## WRITTEN INSTRUCTION
Format the listing below as a Markdown table with two columns, Row and Line: number each line in order in Row and put its text in Line, omitting blank lines.

## PROVIDED INFORMATION
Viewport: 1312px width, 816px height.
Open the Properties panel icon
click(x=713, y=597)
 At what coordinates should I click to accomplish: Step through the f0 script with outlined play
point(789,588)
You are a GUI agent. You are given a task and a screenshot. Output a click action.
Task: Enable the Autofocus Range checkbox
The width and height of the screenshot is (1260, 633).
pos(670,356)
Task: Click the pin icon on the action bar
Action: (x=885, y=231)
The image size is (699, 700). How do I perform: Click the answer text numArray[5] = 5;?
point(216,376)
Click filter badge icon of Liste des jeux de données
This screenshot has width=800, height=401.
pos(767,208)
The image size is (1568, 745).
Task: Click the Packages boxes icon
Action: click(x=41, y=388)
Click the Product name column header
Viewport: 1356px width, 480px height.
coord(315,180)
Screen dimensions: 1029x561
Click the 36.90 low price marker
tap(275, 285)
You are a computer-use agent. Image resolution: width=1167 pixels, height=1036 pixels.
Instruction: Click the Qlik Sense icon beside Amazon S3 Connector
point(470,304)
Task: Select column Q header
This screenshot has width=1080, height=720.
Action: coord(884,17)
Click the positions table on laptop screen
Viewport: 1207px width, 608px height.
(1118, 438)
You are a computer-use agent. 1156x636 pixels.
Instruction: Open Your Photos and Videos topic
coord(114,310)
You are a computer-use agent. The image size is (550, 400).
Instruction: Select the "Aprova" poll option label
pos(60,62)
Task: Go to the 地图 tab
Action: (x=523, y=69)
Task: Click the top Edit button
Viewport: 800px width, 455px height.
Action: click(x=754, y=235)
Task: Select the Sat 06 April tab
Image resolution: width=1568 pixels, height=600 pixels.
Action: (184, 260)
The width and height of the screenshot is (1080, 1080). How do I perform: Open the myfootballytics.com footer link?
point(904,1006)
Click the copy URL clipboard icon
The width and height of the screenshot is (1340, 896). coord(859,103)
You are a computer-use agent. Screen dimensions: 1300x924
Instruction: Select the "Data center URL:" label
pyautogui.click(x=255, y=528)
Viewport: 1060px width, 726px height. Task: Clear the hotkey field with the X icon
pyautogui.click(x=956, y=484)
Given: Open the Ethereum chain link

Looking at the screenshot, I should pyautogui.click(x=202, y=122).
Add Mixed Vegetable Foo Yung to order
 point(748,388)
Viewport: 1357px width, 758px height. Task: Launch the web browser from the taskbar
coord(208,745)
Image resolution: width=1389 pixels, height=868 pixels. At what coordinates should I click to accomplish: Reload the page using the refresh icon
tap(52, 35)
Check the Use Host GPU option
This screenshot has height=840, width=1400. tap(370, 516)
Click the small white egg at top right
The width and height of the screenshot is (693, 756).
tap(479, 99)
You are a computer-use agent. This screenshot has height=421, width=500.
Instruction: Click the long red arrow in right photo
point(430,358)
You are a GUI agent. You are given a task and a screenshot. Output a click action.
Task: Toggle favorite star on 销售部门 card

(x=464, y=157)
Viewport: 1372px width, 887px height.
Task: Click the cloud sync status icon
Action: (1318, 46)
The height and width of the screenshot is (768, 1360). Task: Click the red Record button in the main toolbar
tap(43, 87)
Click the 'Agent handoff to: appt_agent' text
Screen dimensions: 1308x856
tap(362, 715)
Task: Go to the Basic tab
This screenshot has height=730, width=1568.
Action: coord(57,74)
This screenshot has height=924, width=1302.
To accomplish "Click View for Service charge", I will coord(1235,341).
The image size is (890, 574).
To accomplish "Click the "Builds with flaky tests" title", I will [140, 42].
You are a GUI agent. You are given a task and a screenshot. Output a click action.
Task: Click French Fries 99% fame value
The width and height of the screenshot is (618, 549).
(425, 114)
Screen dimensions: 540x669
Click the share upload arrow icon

## RESPONSE
| Row | Line |
|---|---|
| 1 | Viewport: 1312px width, 816px height. |
| 2 | Open the Properties panel icon |
| 3 | click(x=713, y=597) |
| 4 |  At what coordinates should I click to accomplish: Step through the f0 script with outlined play |
| 5 | point(789,588) |
| 6 | You are a GUI agent. You are given a task and a screenshot. Output a click action. |
| 7 | Task: Enable the Autofocus Range checkbox |
| 8 | The width and height of the screenshot is (1260, 633). |
| 9 | pos(670,356) |
| 10 | Task: Click the pin icon on the action bar |
| 11 | Action: (x=885, y=231) |
| 12 | The image size is (699, 700). How do I perform: Click the answer text numArray[5] = 5;? |
| 13 | point(216,376) |
| 14 | Click filter badge icon of Liste des jeux de données |
| 15 | This screenshot has width=800, height=401. |
| 16 | pos(767,208) |
| 17 | The image size is (1568, 745). |
| 18 | Task: Click the Packages boxes icon |
| 19 | Action: click(x=41, y=388) |
| 20 | Click the Product name column header |
| 21 | Viewport: 1356px width, 480px height. |
| 22 | coord(315,180) |
| 23 | Screen dimensions: 1029x561 |
| 24 | Click the 36.90 low price marker |
| 25 | tap(275, 285) |
| 26 | You are a computer-use agent. Image resolution: width=1167 pixels, height=1036 pixels. |
| 27 | Instruction: Click the Qlik Sense icon beside Amazon S3 Connector |
| 28 | point(470,304) |
| 29 | Task: Select column Q header |
| 30 | This screenshot has width=1080, height=720. |
| 31 | Action: coord(884,17) |
| 32 | Click the positions table on laptop screen |
| 33 | Viewport: 1207px width, 608px height. |
| 34 | (1118, 438) |
| 35 | You are a computer-use agent. 1156x636 pixels. |
| 36 | Instruction: Open Your Photos and Videos topic |
| 37 | coord(114,310) |
| 38 | You are a computer-use agent. The image size is (550, 400). |
| 39 | Instruction: Select the "Aprova" poll option label |
| 40 | pos(60,62) |
| 41 | Task: Go to the 地图 tab |
| 42 | Action: (x=523, y=69) |
| 43 | Task: Click the top Edit button |
| 44 | Viewport: 800px width, 455px height. |
| 45 | Action: click(x=754, y=235) |
| 46 | Task: Select the Sat 06 April tab |
| 47 | Image resolution: width=1568 pixels, height=600 pixels. |
| 48 | Action: (184, 260) |
| 49 | The width and height of the screenshot is (1080, 1080). How do I perform: Open the myfootballytics.com footer link? |
| 50 | point(904,1006) |
| 51 | Click the copy URL clipboard icon |
| 52 | The width and height of the screenshot is (1340, 896). coord(859,103) |
| 53 | You are a computer-use agent. Screen dimensions: 1300x924 |
| 54 | Instruction: Select the "Data center URL:" label |
| 55 | pyautogui.click(x=255, y=528) |
| 56 | Viewport: 1060px width, 726px height. Task: Clear the hotkey field with the X icon |
| 57 | pyautogui.click(x=956, y=484) |
| 58 | Given: Open the Ethereum chain link |
| 59 | Looking at the screenshot, I should pyautogui.click(x=202, y=122). |
| 60 | Add Mixed Vegetable Foo Yung to order |
| 61 |  point(748,388) |
| 62 | Viewport: 1357px width, 758px height. Task: Launch the web browser from the taskbar |
| 63 | coord(208,745) |
| 64 | Image resolution: width=1389 pixels, height=868 pixels. At what coordinates should I click to accomplish: Reload the page using the refresh icon |
| 65 | tap(52, 35) |
| 66 | Check the Use Host GPU option |
| 67 | This screenshot has height=840, width=1400. tap(370, 516) |
| 68 | Click the small white egg at top right |
| 69 | The width and height of the screenshot is (693, 756). |
| 70 | tap(479, 99) |
| 71 | You are a computer-use agent. This screenshot has height=421, width=500. |
| 72 | Instruction: Click the long red arrow in right photo |
| 73 | point(430,358) |
| 74 | You are a GUI agent. You are given a task and a screenshot. Output a click action. |
| 75 | Task: Toggle favorite star on 销售部门 card |
| 76 | (x=464, y=157) |
| 77 | Viewport: 1372px width, 887px height. |
| 78 | Task: Click the cloud sync status icon |
| 79 | Action: (1318, 46) |
| 80 | The height and width of the screenshot is (768, 1360). Task: Click the red Record button in the main toolbar |
| 81 | tap(43, 87) |
| 82 | Click the 'Agent handoff to: appt_agent' text |
| 83 | Screen dimensions: 1308x856 |
| 84 | tap(362, 715) |
| 85 | Task: Go to the Basic tab |
| 86 | This screenshot has height=730, width=1568. |
| 87 | Action: coord(57,74) |
| 88 | This screenshot has height=924, width=1302. |
| 89 | To accomplish "Click View for Service charge", I will coord(1235,341). |
| 90 | The image size is (890, 574). |
| 91 | To accomplish "Click the "Builds with flaky tests" title", I will [140, 42]. |
| 92 | You are a GUI agent. You are given a task and a screenshot. Output a click action. |
| 93 | Task: Click French Fries 99% fame value |
| 94 | The width and height of the screenshot is (618, 549). |
| 95 | (425, 114) |
| 96 | Screen dimensions: 540x669 |
| 97 | Click the share upload arrow icon |